◆ **Set exercise 1**
Answer these questions from the Org mode discussion:
(a) Where do footnotes appear when Org files are converted to HTML with pandoc?
(b) In Emacs, what keystroke at the beginning of a line starts a source block?
(c) Which language is given as an example of text without spaces that Org syntax can't segment?
◆ **Set exercise 2**
Extend the Org mode discussion past its final sentence.

◆ **Document segment**
--------------------
As it turns out, I hadn't refreshed the page for hours, and someone else said pretty much the same five hours before.

Org mode handles footnotes:

    some text [fn:1]

    [fn:1] this is where the footnote text goes
The one thing that I find weird is that if you convert to HTML using pandoc, those appear after an <hr>, but in the org mode itself, they'll appear as children of the previous sub-heading.

I'm mostly sold. The only downside is that the preformatted text blocks have each line start with a ':'. That makes it terrible for naive copy/paste from the source document...

But other than that, it really does look great.

You can also format source code like this:

    #+BEGIN_SRC bash
    $ echo Hello, World!
That will also give you syntax highlighting, and allow you to edit it as a bash script (in Emacs, at least).

I don't remember it off the top of my head, but there's also a similar syntax to include a file directly, instead of duplicating it in the org file.


In Emacs, <s + <TAB> at the beginning of a line starts a source block. The delimiters are quite distracting though. This is an issue I have with markup languages in general, either you use markup very sparingly or the document easily becomes unreadable.

And you can customize it too! In the past I have set up <r to create an R source block with some common code block parameters for R.

I tried to like Org-mode, but one major complaint I have with Org-Mode syntax is its inability to effectively handle text in a language without spaces; some format syntax and link can't be segmented in languages like Japanese.

I guess this is also said to be true for other format like markdown, but at least format like HTML doesn't have that problem...

Could you provide an example document that exhibits the issue, and a more detailed description of what goes wrong? Say, to one of the email addresses in my profile. Thanks in advance!

Pretty simple things;

Back when I actually have been using org-mode extensively (loved ID based document linking, Calendar file export, etc.) just I couldn't use it for anything that involves Japanese text which was 1/3 of things I had to deal with. I've actually tried suggesting on a developer's list for possibility of "negative" space where it can denote "space, but not quite space" which wasn't received well..
--------------------
◆ **Supplied data**

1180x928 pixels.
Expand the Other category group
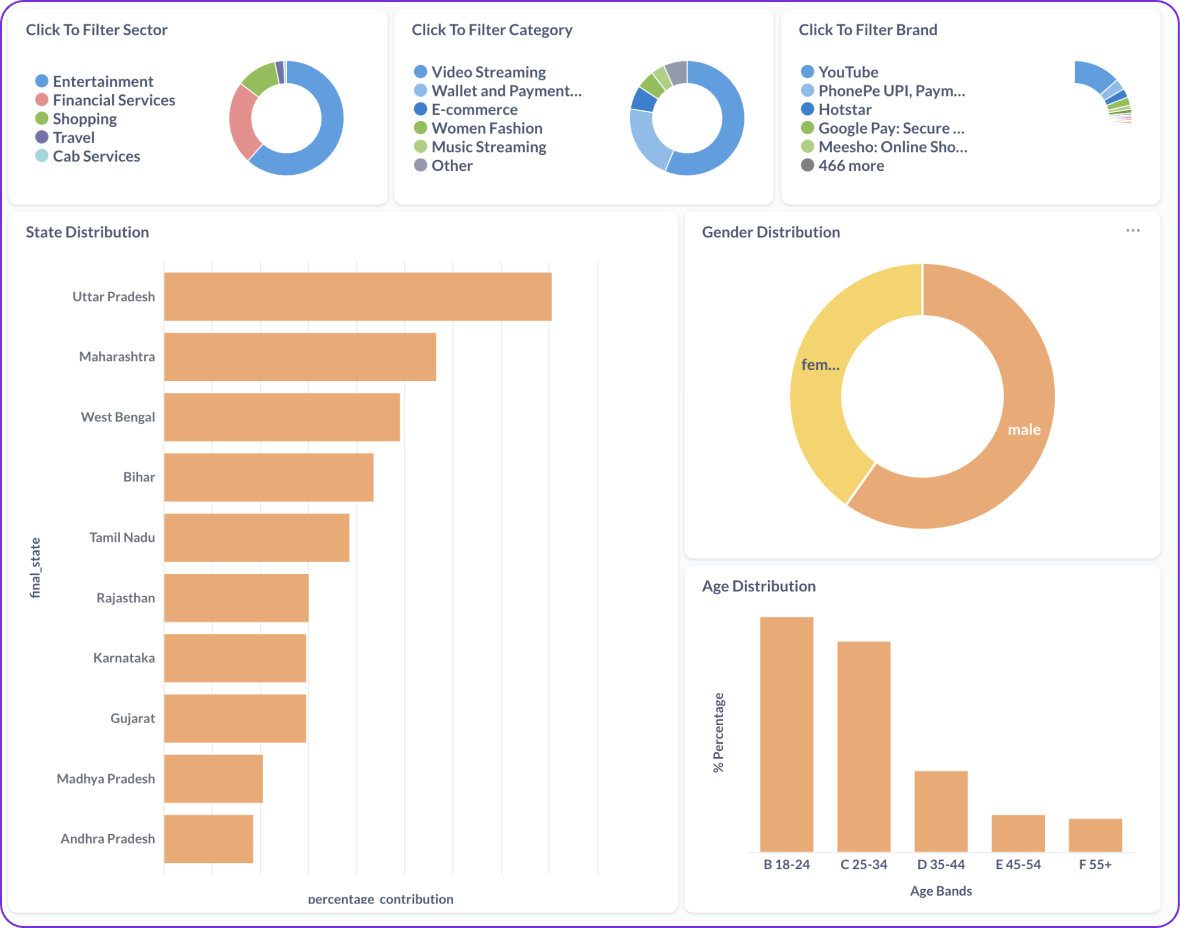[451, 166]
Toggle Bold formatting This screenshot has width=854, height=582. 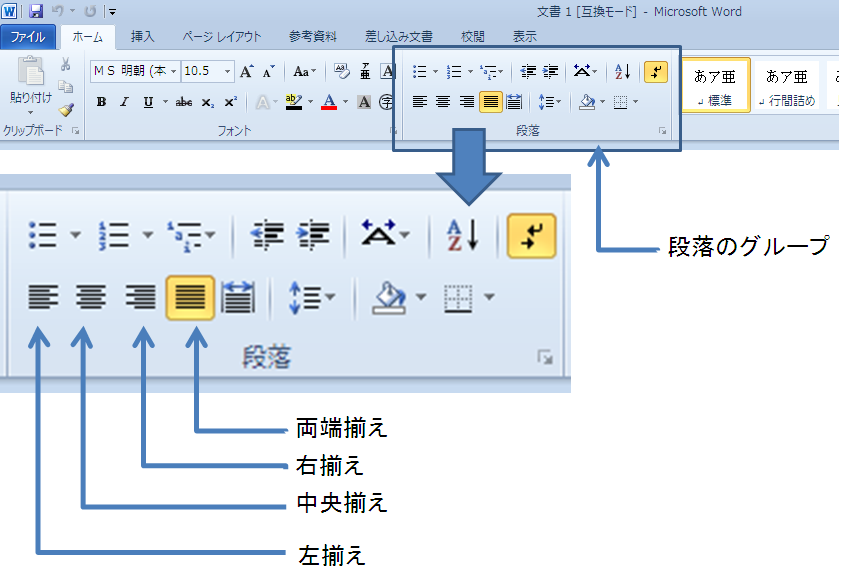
--------------------
◆ **Exercise result 1**
(a) After an <hr>.
(b) <s + <TAB>.
(c) Japanese.

◆ **Exercise result 2**
Yeah, that's a somewhat tricky problem, I think - the regexes depend on surrounding whitespace and are pretty hairy in general, as I recall. Something might be done with surrounding word boundaries instead, but I'm not sure how Emacs regexes handle those, and also unsure how the semantic applies in Japanese text - as I'm very unfamiliar with the language, I haven't yet found a chance to experiment. As I find the time, I'll see what I can do with these examples - thanks for providing them!

And yet RTL languages ...

What about them? Does org mode handle them better/worse than other formats?

> `Text <http://example.com/>`_

> Holy moly. This is some weird stuff. First, you have to grave accents ` and not apostrophes '.

Because grave accents are rarely used on their own, and they were thus picked as rst's "meta-character" for roles (inline extensions). Apostrophes would be significantly more problematic.

> Then what about the underscore character at the end?

The underscore is actually how links are marked. The "core" form of external links is this:

and at the bottom of the document would be

    .. _Text: http://example.com/
that way any instance of "Text" can be hyperlinked at little expense. Multi-word labels are simply wrapped in backticks:

    `This is text`_

    .. _This is text: <link here>
The inline form is provided as "a convenience at the expense of readability" using the generic role syntax:

    :role:`label <id>`
where for hyperlinks `:role:` becomes an underscore postfix.

> This is as complicated as you can define a simple URL. I'd even prefer the hard to type HTML version of linking. A disaster for something which has "lightweight" in its class name.

rST was designed as a lightweight markup for documents, hence its support for footnotes, citations, substitutions, document fields and built-in extensions hooks (roles and directives). The "inline external hyperlink" use case wasn't much of a focus.

As a criticism of rST as a lightweight markup, title denotation is probably a much better target, they look OK in plain text but are a chore to write and maintain, even with editor help.

> Because grave accents are rarely used on their own, and they were thus picked as rst's "meta-character" for roles (inline extensions). Apostrophes would be significantly more problematic.

And they require a combination of two keys, pressed twice, on international keyboards.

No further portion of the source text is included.